- Date: 3–9 October
- Edition: 1st
- Category: WTA 250
- Draw: 32S / 24Q / 16D
- Prize money: $251,750
- Surface: Hard (Outdoor)
- Location: Monastir, Tunisia
- Venue: Skanes Family Hotel

Champions

Singles
- Elise Mertens

Doubles
- Kristina Mladenovic / Kateřina Siniaková
- Jasmin Open · 2023 →

= 2022 Jasmin Open =

The 2022 Jasmin Open was a WTA Tour tournament organised for female tennis players on outdoor hardcourts. The event took place at the Skanes Family Hotel in Monastir, Tunisia, from 3 through 9 October 2022.

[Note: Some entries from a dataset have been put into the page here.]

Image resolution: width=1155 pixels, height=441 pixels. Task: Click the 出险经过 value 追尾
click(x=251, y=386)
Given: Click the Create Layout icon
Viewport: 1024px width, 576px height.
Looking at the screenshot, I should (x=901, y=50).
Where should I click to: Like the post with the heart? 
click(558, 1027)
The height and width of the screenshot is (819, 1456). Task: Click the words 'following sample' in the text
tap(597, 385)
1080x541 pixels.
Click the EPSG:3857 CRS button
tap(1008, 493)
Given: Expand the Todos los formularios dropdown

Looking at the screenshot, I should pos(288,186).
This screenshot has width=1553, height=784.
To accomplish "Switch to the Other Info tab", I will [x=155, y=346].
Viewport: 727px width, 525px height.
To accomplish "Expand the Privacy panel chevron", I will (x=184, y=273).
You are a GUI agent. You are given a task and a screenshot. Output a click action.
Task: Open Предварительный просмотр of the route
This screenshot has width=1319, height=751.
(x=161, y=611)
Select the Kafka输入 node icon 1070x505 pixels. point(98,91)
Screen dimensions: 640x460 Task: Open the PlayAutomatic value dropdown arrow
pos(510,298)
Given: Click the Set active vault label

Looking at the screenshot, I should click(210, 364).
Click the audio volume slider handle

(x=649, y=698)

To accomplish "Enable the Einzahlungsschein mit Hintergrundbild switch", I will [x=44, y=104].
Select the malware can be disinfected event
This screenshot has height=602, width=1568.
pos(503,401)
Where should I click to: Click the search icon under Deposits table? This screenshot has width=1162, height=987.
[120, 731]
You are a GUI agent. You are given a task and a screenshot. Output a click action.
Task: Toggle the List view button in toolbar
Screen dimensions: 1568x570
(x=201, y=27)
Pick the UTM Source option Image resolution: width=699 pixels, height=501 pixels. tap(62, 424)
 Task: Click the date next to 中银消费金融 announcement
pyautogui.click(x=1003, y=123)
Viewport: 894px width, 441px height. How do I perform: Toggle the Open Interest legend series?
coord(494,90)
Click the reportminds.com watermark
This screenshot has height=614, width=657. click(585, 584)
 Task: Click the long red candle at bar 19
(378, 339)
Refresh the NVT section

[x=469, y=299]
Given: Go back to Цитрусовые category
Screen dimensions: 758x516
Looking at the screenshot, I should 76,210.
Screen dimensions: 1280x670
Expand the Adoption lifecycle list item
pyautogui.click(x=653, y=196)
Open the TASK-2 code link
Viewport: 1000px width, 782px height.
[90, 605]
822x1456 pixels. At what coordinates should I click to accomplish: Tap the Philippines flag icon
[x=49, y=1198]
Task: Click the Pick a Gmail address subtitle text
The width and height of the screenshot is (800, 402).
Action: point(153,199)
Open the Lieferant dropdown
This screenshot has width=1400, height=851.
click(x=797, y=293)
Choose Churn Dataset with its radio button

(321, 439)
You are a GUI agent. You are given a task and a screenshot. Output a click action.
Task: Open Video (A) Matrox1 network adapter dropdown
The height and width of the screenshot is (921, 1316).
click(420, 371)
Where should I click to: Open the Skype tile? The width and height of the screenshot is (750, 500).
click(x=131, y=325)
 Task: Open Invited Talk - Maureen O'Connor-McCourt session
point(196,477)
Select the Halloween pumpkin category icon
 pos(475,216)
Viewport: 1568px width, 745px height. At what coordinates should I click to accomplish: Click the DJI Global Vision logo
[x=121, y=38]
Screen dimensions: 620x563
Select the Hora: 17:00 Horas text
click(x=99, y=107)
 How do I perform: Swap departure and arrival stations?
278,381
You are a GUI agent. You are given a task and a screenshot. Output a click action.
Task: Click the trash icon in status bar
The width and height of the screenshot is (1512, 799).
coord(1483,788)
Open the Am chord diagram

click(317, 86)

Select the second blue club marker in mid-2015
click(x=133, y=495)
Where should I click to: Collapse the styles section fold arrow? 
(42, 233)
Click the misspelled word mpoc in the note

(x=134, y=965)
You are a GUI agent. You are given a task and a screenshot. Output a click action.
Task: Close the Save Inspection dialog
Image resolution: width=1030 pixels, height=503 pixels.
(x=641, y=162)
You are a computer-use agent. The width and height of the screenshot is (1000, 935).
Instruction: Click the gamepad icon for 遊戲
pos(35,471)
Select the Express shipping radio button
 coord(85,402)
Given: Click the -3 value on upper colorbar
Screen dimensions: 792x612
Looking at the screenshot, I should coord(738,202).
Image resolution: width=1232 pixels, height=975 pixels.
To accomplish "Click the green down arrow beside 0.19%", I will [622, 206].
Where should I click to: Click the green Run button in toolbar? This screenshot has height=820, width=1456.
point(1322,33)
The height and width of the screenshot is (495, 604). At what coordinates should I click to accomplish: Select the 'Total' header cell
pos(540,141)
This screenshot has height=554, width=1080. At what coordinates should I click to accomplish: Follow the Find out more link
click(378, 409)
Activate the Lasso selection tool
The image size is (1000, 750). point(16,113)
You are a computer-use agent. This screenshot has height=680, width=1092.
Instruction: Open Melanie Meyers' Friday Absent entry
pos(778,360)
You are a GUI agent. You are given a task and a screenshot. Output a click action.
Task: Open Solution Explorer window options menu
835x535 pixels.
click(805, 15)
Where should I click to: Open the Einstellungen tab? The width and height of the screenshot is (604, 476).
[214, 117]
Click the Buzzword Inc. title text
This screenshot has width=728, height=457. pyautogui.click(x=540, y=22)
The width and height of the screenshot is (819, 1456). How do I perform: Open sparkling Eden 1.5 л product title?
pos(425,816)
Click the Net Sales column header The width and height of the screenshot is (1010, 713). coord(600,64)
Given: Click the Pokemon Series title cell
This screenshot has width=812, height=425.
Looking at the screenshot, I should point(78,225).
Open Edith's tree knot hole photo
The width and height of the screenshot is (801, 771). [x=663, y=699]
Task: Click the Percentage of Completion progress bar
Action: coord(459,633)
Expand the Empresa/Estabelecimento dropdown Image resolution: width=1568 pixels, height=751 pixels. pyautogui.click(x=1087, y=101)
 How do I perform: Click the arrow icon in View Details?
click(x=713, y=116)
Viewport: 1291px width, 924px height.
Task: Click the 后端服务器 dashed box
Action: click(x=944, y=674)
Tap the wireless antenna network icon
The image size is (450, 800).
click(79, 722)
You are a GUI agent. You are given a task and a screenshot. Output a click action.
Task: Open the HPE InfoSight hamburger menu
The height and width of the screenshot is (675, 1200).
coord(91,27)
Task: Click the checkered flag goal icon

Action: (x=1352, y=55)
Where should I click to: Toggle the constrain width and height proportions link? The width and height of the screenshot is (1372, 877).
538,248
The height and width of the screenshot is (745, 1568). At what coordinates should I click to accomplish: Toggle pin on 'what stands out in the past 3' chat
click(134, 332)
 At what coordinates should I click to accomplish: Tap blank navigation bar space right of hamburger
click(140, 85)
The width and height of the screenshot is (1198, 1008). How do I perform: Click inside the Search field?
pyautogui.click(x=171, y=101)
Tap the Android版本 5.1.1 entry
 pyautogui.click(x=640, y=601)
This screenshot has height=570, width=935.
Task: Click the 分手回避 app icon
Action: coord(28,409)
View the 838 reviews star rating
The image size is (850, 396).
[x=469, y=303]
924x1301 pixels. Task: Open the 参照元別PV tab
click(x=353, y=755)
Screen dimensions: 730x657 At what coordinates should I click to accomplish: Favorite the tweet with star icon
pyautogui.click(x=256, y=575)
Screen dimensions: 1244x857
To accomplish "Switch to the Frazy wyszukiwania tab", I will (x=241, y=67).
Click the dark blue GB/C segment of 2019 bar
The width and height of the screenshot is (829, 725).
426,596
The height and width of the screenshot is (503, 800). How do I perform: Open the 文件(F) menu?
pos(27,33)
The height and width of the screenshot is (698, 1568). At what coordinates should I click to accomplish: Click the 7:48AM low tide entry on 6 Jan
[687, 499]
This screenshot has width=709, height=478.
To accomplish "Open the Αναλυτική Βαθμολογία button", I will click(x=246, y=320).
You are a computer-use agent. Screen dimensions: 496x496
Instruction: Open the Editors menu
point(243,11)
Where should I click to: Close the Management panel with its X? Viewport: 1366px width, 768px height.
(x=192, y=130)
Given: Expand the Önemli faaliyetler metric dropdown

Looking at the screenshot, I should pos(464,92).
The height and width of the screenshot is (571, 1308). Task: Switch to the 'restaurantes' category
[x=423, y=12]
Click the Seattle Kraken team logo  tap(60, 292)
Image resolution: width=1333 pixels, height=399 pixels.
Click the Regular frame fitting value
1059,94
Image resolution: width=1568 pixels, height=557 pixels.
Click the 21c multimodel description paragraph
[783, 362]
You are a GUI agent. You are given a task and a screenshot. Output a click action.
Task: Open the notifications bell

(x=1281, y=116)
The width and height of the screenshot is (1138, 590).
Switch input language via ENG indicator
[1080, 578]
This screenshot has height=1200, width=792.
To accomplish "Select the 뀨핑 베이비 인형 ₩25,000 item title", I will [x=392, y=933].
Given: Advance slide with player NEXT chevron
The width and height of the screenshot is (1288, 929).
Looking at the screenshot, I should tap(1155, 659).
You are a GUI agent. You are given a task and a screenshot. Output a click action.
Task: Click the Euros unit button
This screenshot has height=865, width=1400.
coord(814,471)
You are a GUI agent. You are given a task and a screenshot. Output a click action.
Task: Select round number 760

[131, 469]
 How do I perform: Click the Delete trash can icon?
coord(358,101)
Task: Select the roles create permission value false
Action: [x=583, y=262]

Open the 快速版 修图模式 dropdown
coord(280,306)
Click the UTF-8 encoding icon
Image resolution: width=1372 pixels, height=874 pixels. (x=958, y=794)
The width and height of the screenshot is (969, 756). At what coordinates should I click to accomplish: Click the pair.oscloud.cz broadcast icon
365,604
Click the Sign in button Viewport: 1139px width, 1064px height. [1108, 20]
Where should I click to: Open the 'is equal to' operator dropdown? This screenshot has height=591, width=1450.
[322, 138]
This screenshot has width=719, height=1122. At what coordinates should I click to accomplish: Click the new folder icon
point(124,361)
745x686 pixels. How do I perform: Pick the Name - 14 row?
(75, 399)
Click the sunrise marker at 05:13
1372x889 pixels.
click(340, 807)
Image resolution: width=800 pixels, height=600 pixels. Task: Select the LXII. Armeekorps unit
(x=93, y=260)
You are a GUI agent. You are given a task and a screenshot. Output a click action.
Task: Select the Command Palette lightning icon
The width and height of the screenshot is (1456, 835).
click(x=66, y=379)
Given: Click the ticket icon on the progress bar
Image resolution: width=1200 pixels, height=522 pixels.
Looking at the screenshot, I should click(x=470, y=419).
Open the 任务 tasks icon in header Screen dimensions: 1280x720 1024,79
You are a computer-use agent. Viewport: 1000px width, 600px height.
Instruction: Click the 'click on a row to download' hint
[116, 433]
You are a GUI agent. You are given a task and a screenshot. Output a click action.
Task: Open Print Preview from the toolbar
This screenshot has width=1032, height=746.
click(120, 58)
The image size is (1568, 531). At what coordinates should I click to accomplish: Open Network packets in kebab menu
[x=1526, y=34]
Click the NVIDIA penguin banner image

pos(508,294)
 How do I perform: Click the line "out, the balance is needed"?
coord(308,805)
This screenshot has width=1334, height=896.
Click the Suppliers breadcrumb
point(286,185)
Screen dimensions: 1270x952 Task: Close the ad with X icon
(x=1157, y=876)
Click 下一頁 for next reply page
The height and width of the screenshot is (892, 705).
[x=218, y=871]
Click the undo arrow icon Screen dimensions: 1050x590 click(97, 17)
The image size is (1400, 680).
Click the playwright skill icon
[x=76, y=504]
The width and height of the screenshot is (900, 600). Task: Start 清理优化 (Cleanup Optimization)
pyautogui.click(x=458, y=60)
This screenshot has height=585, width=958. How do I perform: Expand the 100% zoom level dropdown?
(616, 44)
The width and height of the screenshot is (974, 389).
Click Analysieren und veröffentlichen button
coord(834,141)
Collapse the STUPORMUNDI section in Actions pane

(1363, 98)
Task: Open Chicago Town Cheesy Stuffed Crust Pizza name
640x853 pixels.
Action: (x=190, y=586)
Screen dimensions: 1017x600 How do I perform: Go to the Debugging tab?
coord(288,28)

The $251,750 subsidized tournament belonged to the WTA 250 tournament. The world No. 2, Ons Jabeur from Tunisia, became the highest seeded singles player. As the last direct participant in the singles game, the 90th ranked player Kamilla Rakhimova entered.

The Jasmin Open Monastir was added to the 40th week of the season in May 2022, however, it was one of the six tournaments that were given single-year WTA 250 licenses in September and October 2022 due to the cancellation of tournaments in China due to Peng Shuai sexual assault and disappearance controversy, who in November 2021 accused former Vice Premier Zhang Gaoli of sexual violence, and as well as the COVID-19 pandemic. As a result of Russian invasion of Ukraine at the end of February 2022, the ATP, WTA and ITF tennis governing bodies of the Grand Slam tournaments decided that Russian and Belarusian tennis players could continue to compete on the circuits, but not under the flags of Russia and Belarus until further notice.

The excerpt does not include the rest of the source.